The values are bubbled up directly from the values of the two nodes below them, so it should definitely by {0|1}. But I'm not sure I fully understand your objection.

The game seems really poorly explained. One would think that the players took turns, but the move tree seems to indicate sequences where the same player moves twice in a row. And I also don't get how {1/2|2} = 1, and not 1 1/2.

And for that matter, how can skiers be skiing towards each other, anyway? :-)

[Almo]

In { x | y } = z,

z is the number of free moves Left has.
x is the number of free moves Left has if he moves.
y is the number of free moves Left has if Right moves.

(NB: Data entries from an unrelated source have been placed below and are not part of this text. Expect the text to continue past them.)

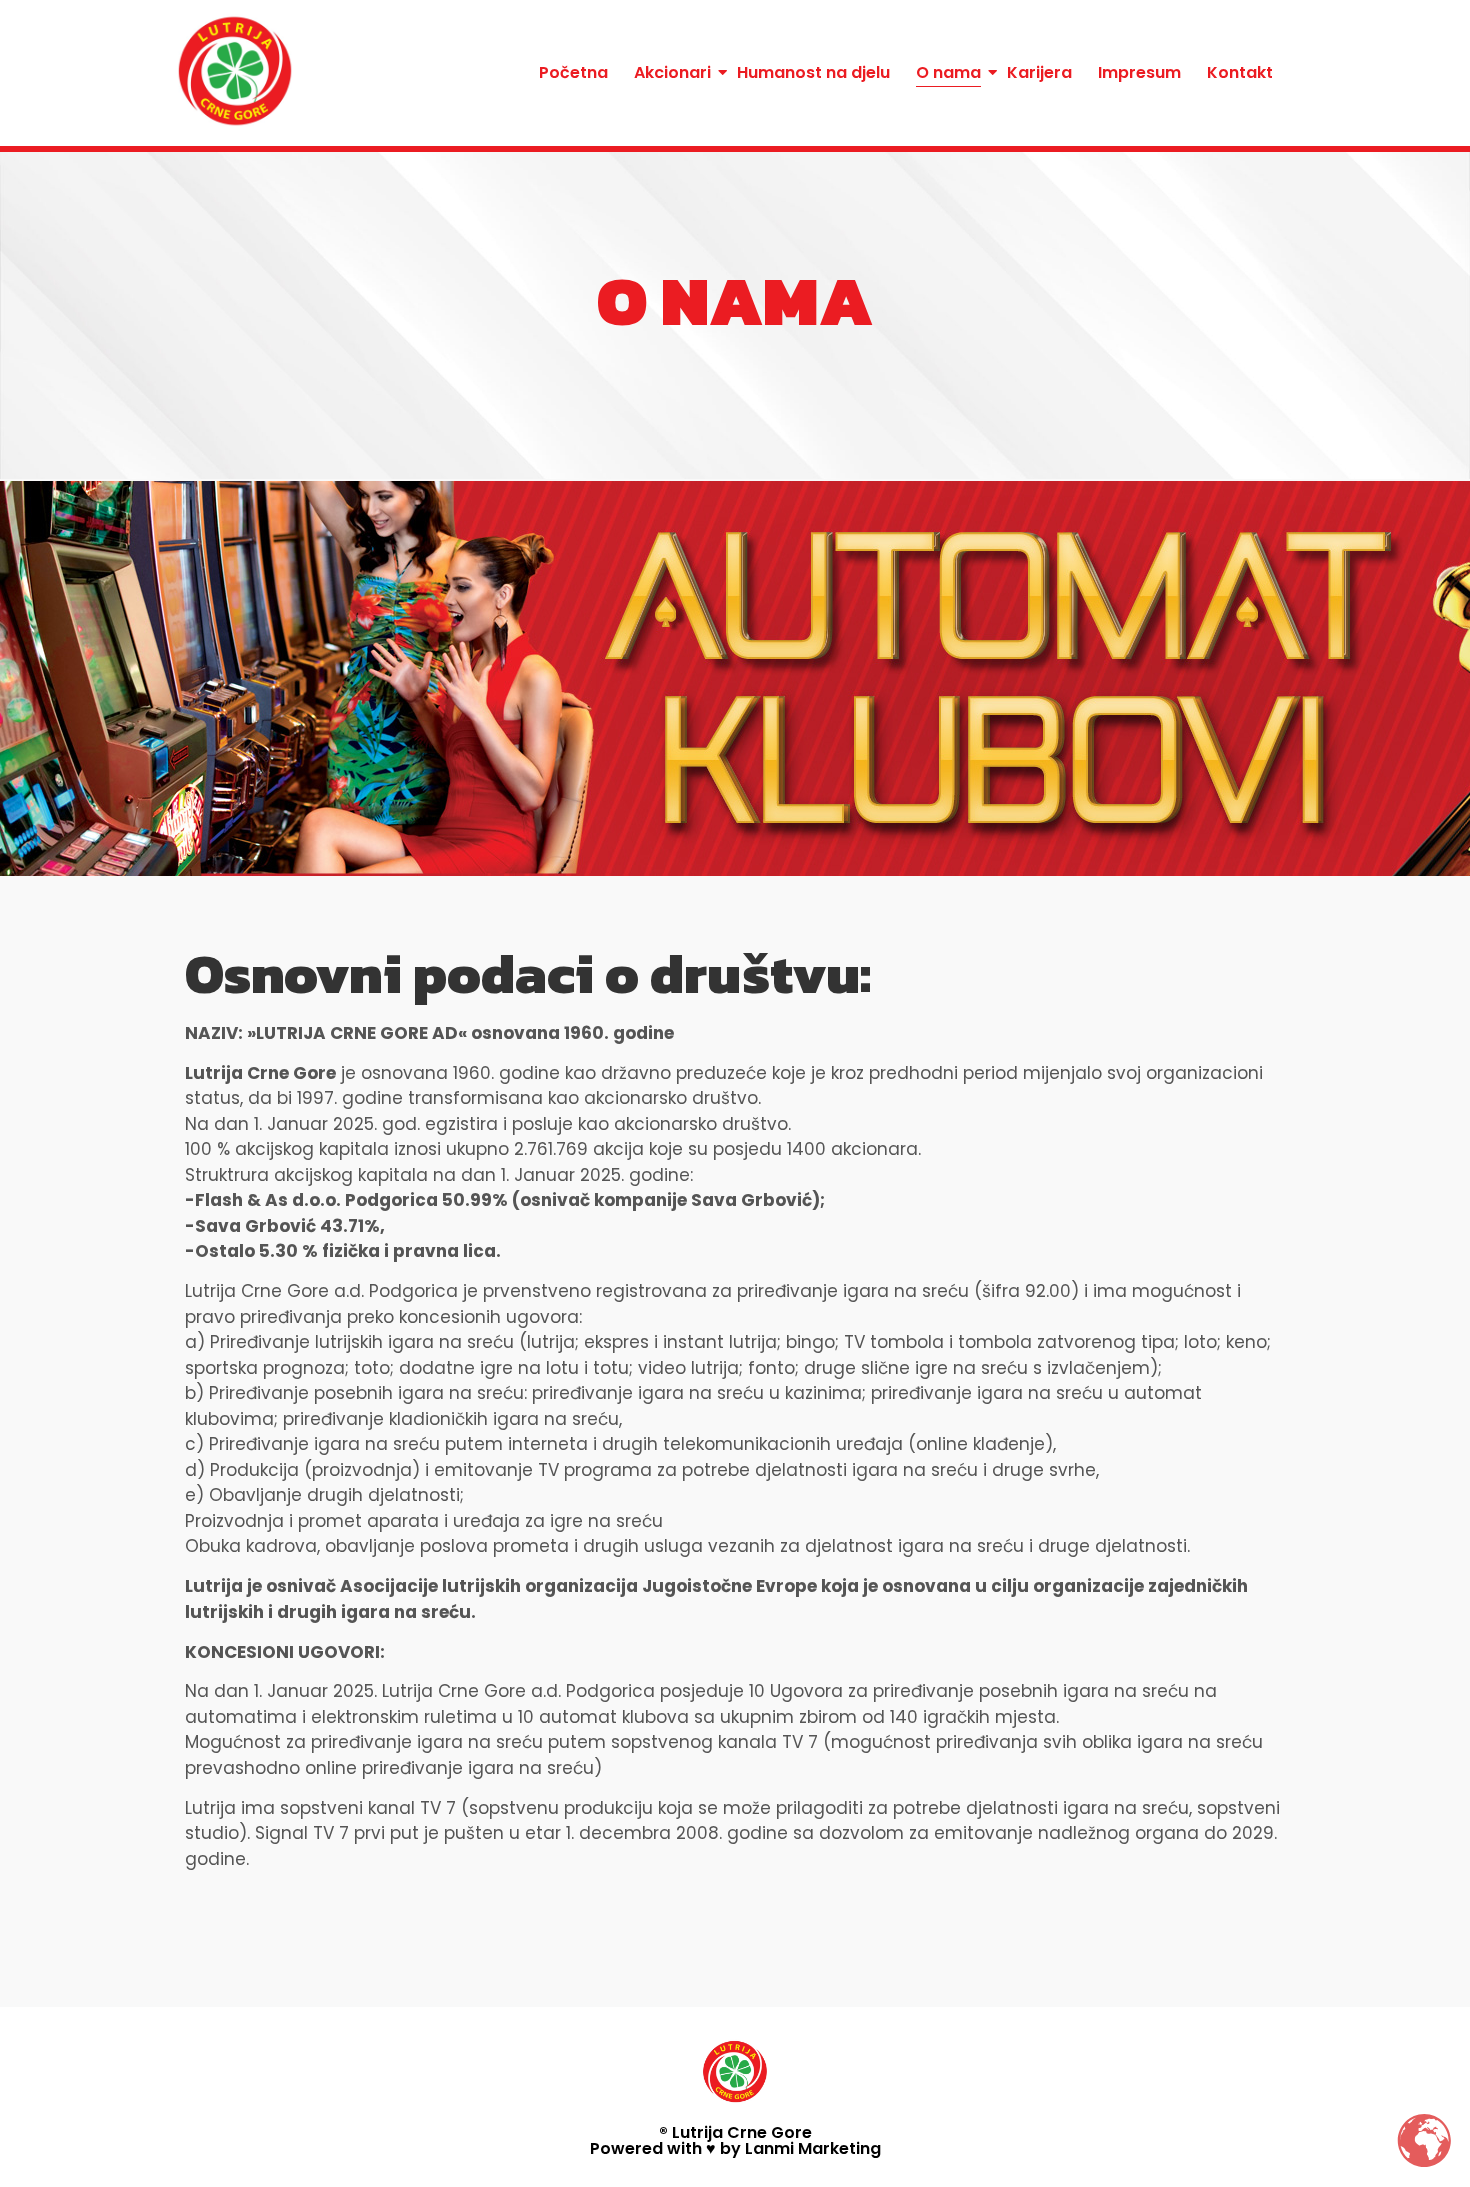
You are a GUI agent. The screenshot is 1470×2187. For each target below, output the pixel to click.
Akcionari (672, 72)
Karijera (1039, 72)
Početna (573, 72)
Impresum (1139, 72)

Half moves are ones that effectively are like passing your turn; you get no closer to losing, but your opponent has to move again. So jumping a skier gets you no closer to the end, which is like not moving, then it's you're opponent's turn.

So in a position like 11(a) on page 8, R can move 3 times, Left can move 5, so the total value of the game is 2.

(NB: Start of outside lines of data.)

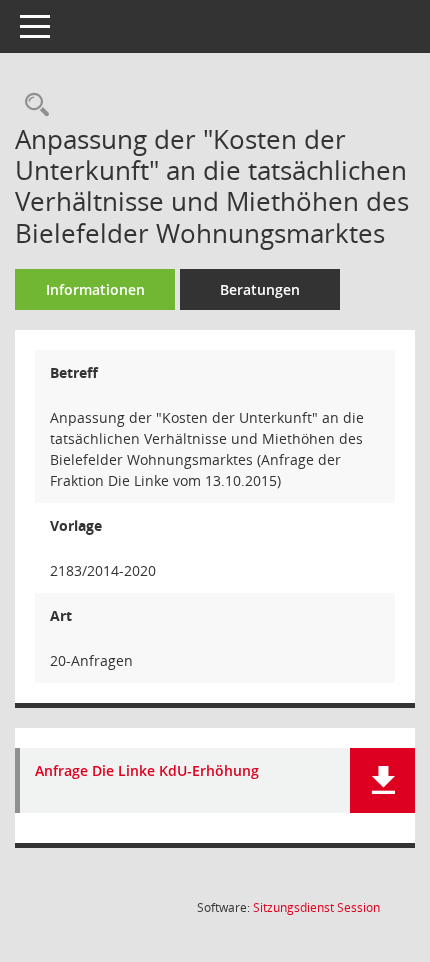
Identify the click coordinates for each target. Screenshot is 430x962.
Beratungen (260, 289)
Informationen (95, 289)
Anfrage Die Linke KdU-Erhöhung (147, 771)
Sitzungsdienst (316, 907)
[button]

In the first position on Fig 12, if L moves, he can then move 5 times, and R can move 5 times, so it's 0. If R moves, R can move 4 and L can move 5, so it's 1.

This didn't make any sense to me yesterday, now it does. I guess it was because it doesn't matter whose turn it is when you evaluate the number of moves available, and I was taking that into account yesterday. Somehow, or something.

[Almo]

Wow this book is rough. I'm on p. 22 and there's another thing that makes no sense.

Quote:

For example, if the best Left move from some game G is to a position of value 2 3/8, and the best Right move to one of value 5, we can show that G itself must have value 3, which we found before in the form {2| }, for in this form 3 has only one option, 2, which does not lie strictly between 2 3/8 and 5, while 3 does.

But I thought a game of type {a| } had no available move for Right! So what gives?!?!

From the back of the book:

Originally Posted by Martin Gardner

...No other work has been so packed with completely new and significant material, or presented with so much wit, depth, and clarity.

Clarity? I wonder if this guy read the same book I'm reading.

[blobru]

Originally Posted by Almo

Wow this book is rough. I'm on p. 22 and there's another thing that makes no sense.

Quote:

For example, if the best Left move from some game G is to a position of value 2 3/8, and the best Right move to one of value 5, we can show that G itself must have value 3, which we found before in the form {2| }, for in this form 3 has only one option, 2, which does not lie strictly between 2 3/8 and 5, while 3 does.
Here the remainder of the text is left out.